The task — Please return each entry that follows exactly as written, and keep the pictures out.

+++ Material for this task

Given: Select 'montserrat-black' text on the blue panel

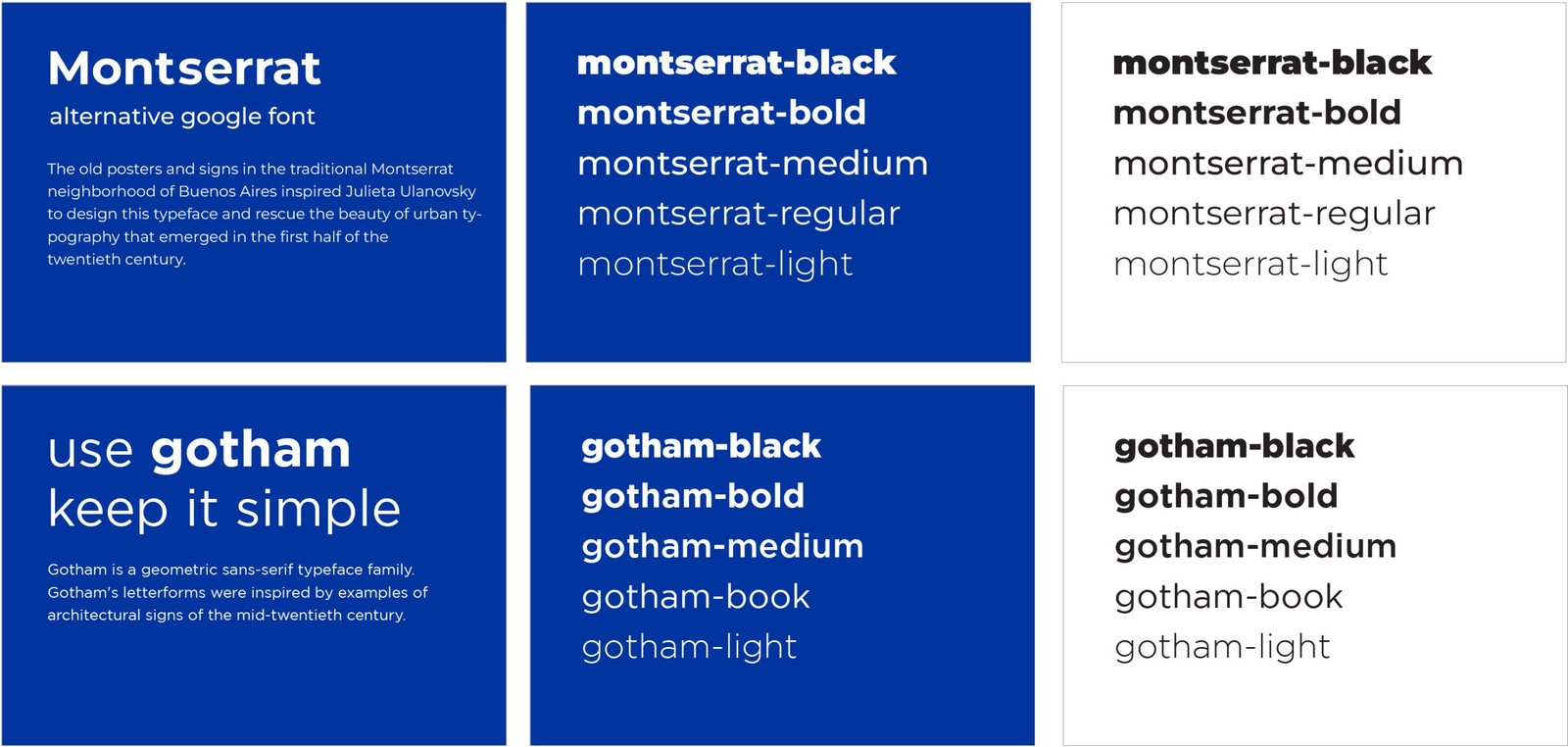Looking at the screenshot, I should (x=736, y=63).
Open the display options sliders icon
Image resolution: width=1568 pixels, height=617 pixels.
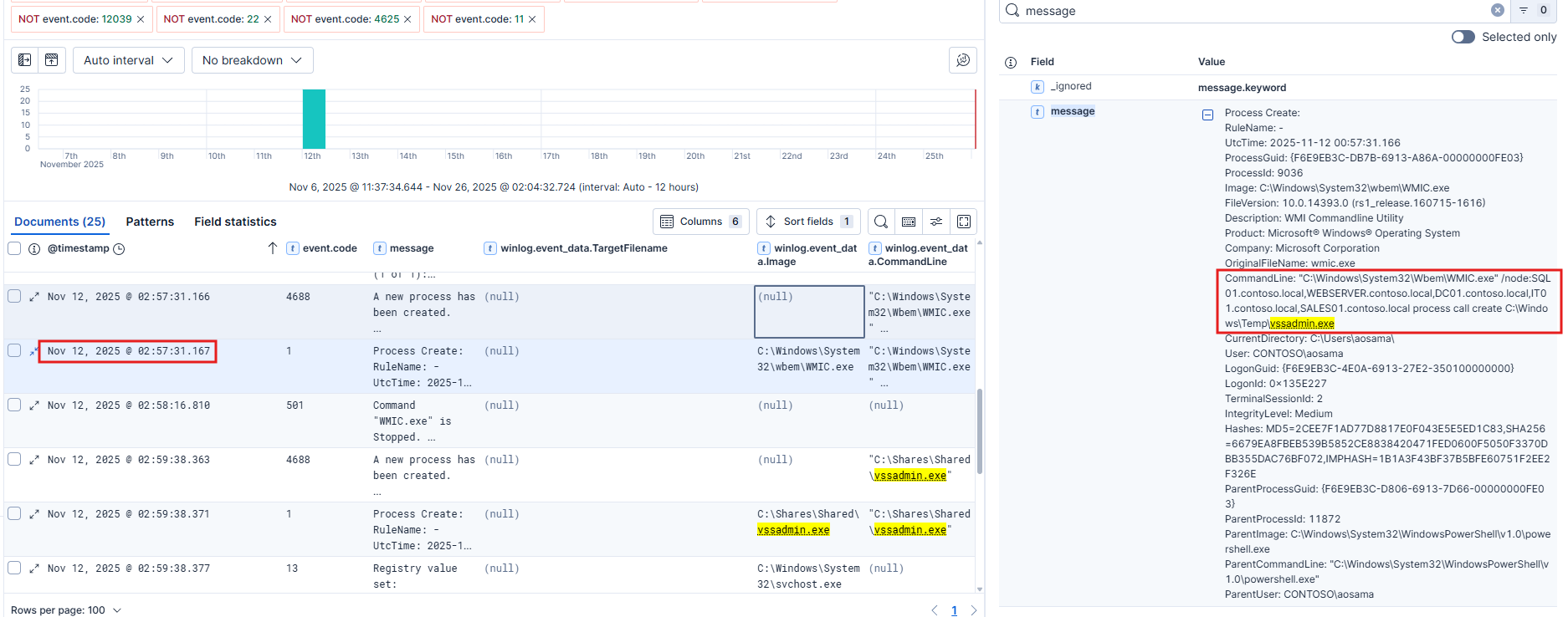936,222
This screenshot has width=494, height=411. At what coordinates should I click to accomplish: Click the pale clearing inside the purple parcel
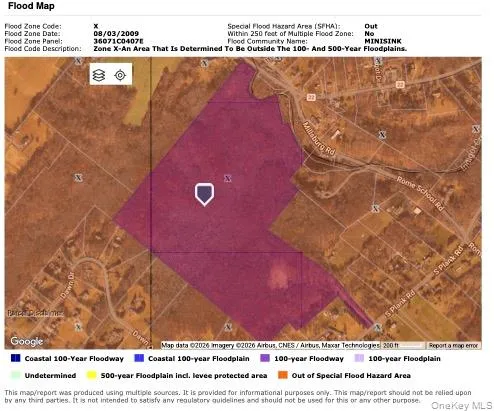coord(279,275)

++++++

Written answer —
Given: Select 'montserrat-black' text on the blue panel

Looking at the screenshot, I should (x=736, y=63).
Open the display options sliders icon
Image resolution: width=1568 pixels, height=617 pixels.
936,222
This screenshot has width=494, height=411. At what coordinates should I click to accomplish: Click the pale clearing inside the purple parcel
coord(279,275)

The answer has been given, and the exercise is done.